Segment Start: Listed records

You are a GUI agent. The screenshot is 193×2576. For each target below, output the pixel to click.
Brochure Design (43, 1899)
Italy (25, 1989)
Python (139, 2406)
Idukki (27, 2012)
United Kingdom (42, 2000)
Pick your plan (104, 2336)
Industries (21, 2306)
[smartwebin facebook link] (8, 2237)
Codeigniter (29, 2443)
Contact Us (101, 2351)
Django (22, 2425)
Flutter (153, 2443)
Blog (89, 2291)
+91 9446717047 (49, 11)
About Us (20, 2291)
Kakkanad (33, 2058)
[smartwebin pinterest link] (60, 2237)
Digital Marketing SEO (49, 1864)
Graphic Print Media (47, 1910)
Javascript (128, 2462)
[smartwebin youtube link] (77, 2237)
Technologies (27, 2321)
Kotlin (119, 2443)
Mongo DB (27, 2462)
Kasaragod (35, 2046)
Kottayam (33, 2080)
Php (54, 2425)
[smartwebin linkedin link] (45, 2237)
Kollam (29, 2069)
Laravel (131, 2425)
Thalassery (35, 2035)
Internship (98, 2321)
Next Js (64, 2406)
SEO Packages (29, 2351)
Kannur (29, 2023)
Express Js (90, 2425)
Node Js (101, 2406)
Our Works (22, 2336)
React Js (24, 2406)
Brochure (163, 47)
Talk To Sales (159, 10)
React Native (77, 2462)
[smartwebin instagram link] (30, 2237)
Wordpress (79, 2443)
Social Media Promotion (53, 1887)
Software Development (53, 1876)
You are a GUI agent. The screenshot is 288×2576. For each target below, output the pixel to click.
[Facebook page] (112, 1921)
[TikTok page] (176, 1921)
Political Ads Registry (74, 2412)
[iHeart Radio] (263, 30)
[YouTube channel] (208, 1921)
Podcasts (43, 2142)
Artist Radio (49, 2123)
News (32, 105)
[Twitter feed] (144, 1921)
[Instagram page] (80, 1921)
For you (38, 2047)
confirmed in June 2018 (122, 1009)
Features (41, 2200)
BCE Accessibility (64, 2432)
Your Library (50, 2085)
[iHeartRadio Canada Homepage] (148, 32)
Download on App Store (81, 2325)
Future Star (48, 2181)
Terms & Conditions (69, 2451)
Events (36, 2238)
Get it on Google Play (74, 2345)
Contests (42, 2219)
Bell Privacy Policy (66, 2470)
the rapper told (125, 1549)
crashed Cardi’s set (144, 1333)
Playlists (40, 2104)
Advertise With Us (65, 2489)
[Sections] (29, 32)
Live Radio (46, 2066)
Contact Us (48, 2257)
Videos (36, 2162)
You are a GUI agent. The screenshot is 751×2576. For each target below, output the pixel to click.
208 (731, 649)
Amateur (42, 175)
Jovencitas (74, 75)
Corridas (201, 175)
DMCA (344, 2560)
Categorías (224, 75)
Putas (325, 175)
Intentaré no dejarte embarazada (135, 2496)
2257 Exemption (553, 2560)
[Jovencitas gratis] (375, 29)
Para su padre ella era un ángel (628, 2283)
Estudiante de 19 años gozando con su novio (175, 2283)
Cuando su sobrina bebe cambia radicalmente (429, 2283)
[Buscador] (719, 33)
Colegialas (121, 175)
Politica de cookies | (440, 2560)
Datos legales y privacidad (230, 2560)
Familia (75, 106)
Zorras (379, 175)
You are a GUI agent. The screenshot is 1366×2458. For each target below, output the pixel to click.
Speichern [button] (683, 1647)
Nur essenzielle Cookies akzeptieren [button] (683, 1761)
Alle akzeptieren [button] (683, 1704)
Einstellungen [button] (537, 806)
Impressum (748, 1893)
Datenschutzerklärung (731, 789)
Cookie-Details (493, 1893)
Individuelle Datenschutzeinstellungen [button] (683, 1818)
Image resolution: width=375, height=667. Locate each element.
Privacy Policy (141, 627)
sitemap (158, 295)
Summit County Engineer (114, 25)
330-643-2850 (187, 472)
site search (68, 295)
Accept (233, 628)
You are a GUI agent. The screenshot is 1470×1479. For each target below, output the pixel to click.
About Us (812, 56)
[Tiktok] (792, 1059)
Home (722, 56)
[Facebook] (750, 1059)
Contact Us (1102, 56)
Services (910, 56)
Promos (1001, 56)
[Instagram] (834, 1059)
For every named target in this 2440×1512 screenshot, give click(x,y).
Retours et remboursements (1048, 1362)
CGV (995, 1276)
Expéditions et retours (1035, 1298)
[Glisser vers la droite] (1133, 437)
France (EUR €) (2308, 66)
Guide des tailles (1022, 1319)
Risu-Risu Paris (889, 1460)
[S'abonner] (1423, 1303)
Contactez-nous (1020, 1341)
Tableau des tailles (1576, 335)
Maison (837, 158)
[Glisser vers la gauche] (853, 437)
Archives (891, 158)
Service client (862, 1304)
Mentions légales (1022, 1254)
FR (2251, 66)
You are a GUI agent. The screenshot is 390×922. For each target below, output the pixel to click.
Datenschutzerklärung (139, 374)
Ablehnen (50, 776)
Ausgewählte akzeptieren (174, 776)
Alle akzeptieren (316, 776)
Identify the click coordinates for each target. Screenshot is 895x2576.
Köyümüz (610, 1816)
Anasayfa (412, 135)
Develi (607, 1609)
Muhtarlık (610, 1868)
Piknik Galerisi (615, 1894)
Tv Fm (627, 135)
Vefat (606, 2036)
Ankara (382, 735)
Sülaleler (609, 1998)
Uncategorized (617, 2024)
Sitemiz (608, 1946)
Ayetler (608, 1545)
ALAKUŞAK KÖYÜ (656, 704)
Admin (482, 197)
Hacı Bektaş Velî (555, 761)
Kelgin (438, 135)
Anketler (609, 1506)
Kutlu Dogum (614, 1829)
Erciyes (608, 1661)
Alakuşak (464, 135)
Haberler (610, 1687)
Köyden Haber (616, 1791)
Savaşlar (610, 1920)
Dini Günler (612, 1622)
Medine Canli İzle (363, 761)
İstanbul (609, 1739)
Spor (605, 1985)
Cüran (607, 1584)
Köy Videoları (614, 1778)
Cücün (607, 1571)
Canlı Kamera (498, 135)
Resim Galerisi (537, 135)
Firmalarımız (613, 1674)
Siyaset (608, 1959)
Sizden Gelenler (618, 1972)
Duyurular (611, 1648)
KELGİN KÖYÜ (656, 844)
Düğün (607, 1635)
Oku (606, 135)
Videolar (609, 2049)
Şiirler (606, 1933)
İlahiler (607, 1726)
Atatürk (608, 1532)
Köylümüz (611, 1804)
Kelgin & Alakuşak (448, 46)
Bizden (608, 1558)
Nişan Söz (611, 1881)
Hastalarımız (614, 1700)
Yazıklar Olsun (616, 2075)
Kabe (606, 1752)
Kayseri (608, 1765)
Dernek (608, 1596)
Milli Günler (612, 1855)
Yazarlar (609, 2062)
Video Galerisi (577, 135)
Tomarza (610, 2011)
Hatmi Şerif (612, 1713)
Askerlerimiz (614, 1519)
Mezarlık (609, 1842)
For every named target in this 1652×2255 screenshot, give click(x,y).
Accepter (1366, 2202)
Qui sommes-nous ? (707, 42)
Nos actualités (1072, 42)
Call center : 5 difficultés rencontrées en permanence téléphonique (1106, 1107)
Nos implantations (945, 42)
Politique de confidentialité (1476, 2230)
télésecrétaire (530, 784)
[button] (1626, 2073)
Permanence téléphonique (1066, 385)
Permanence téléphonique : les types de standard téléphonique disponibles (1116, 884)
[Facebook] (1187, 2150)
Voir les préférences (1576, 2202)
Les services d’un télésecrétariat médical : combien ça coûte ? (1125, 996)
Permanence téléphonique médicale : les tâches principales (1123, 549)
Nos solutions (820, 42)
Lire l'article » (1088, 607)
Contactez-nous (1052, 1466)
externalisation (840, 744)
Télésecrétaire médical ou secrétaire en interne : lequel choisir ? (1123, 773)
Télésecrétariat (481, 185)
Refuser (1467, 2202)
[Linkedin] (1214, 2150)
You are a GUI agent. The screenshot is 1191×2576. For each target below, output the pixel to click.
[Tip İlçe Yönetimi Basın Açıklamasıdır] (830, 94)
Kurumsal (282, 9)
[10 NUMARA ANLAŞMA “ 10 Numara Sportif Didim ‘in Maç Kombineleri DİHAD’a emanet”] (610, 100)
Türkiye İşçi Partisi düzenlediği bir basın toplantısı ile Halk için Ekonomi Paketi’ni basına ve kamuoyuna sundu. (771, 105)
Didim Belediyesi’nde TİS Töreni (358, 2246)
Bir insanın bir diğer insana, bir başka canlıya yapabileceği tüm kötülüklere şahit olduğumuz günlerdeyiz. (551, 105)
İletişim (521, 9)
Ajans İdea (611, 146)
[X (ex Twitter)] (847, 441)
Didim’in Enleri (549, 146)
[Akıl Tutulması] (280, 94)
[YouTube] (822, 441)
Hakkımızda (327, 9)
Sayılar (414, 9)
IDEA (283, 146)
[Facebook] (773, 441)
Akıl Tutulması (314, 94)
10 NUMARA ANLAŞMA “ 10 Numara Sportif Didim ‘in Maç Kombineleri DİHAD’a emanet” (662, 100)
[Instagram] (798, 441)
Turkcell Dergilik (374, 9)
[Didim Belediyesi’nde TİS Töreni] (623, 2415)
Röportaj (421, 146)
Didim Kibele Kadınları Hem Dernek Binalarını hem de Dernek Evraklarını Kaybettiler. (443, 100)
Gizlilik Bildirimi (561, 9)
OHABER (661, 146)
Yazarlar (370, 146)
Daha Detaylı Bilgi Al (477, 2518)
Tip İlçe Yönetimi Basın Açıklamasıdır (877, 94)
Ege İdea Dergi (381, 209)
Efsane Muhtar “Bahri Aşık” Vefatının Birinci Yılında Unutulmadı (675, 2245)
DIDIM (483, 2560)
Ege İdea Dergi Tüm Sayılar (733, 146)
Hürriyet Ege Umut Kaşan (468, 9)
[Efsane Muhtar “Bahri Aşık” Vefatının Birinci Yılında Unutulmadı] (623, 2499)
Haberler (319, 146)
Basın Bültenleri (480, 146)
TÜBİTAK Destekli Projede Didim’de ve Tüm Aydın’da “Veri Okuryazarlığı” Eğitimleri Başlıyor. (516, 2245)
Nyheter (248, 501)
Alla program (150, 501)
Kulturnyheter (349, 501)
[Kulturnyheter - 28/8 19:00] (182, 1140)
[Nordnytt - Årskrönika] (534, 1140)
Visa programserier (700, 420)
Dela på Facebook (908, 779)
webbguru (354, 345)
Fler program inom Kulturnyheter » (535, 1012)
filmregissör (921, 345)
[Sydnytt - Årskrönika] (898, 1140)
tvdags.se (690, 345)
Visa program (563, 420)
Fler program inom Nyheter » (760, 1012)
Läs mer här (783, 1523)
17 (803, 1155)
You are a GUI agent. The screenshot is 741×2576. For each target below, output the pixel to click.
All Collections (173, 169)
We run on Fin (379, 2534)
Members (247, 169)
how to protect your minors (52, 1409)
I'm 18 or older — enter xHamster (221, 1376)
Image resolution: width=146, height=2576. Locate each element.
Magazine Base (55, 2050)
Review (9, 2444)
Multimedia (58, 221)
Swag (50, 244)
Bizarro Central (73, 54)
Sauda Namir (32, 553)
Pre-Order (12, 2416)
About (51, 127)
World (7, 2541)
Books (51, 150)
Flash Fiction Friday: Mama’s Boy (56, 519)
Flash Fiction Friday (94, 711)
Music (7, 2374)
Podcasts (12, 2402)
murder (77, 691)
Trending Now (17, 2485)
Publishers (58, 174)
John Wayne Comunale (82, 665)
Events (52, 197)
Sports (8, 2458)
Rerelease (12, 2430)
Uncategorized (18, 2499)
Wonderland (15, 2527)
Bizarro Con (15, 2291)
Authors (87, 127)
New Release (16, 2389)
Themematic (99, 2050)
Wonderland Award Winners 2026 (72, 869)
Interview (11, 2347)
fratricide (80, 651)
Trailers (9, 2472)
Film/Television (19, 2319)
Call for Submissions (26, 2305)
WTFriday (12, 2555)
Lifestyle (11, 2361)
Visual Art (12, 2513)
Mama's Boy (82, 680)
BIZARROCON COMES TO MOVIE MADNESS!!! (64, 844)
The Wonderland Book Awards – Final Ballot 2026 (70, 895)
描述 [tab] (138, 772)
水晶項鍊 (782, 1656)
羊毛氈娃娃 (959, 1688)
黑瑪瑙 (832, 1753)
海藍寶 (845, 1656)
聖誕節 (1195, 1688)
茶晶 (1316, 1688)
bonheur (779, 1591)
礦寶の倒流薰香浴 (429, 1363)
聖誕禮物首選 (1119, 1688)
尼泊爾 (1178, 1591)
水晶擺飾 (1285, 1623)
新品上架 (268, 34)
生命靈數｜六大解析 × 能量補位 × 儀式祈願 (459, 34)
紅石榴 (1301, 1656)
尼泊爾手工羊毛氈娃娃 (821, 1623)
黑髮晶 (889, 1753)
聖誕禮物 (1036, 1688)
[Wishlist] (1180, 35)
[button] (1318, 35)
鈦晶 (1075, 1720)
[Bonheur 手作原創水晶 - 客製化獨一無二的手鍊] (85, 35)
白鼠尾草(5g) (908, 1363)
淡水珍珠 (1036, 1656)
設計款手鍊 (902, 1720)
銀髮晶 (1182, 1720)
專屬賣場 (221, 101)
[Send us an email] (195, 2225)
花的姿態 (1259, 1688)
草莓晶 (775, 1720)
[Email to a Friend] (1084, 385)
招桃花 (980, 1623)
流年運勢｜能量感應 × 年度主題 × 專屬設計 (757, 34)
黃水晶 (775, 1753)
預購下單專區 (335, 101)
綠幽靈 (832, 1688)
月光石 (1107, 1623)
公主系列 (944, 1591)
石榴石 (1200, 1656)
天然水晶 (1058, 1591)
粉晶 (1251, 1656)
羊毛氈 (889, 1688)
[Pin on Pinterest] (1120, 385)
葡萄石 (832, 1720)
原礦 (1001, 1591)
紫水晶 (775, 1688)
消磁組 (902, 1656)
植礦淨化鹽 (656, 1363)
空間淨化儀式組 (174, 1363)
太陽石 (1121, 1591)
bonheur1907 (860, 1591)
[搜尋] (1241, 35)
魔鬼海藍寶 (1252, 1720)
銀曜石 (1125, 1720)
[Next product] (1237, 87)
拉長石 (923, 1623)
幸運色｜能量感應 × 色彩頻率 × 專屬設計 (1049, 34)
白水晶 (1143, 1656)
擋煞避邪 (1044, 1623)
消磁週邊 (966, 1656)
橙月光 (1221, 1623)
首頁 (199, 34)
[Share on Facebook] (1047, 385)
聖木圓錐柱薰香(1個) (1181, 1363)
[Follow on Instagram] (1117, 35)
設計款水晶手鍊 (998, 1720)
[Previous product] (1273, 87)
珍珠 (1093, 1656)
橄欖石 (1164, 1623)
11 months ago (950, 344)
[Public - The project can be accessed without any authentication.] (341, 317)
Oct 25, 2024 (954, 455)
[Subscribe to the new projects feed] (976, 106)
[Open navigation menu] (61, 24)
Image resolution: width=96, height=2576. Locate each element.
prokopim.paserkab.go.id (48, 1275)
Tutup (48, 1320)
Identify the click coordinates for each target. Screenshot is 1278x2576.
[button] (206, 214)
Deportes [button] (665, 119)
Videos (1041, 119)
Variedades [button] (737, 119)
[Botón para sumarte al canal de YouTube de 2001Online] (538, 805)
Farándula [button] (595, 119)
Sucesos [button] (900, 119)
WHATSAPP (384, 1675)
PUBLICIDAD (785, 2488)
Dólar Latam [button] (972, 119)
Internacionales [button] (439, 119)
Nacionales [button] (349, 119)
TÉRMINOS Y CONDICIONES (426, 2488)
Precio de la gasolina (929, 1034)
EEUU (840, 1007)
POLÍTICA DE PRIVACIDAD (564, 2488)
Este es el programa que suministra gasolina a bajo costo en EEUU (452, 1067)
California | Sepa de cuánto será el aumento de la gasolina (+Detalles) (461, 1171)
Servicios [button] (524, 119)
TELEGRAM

Segment End: Listed records

What to work on:
Whenever "smartwebin" shows up in a line of the listing, copy that whole line.

Task response:
[smartwebin facebook link] (8, 2237)
[smartwebin pinterest link] (60, 2237)
[smartwebin youtube link] (77, 2237)
[smartwebin linkedin link] (45, 2237)
[smartwebin instagram link] (30, 2237)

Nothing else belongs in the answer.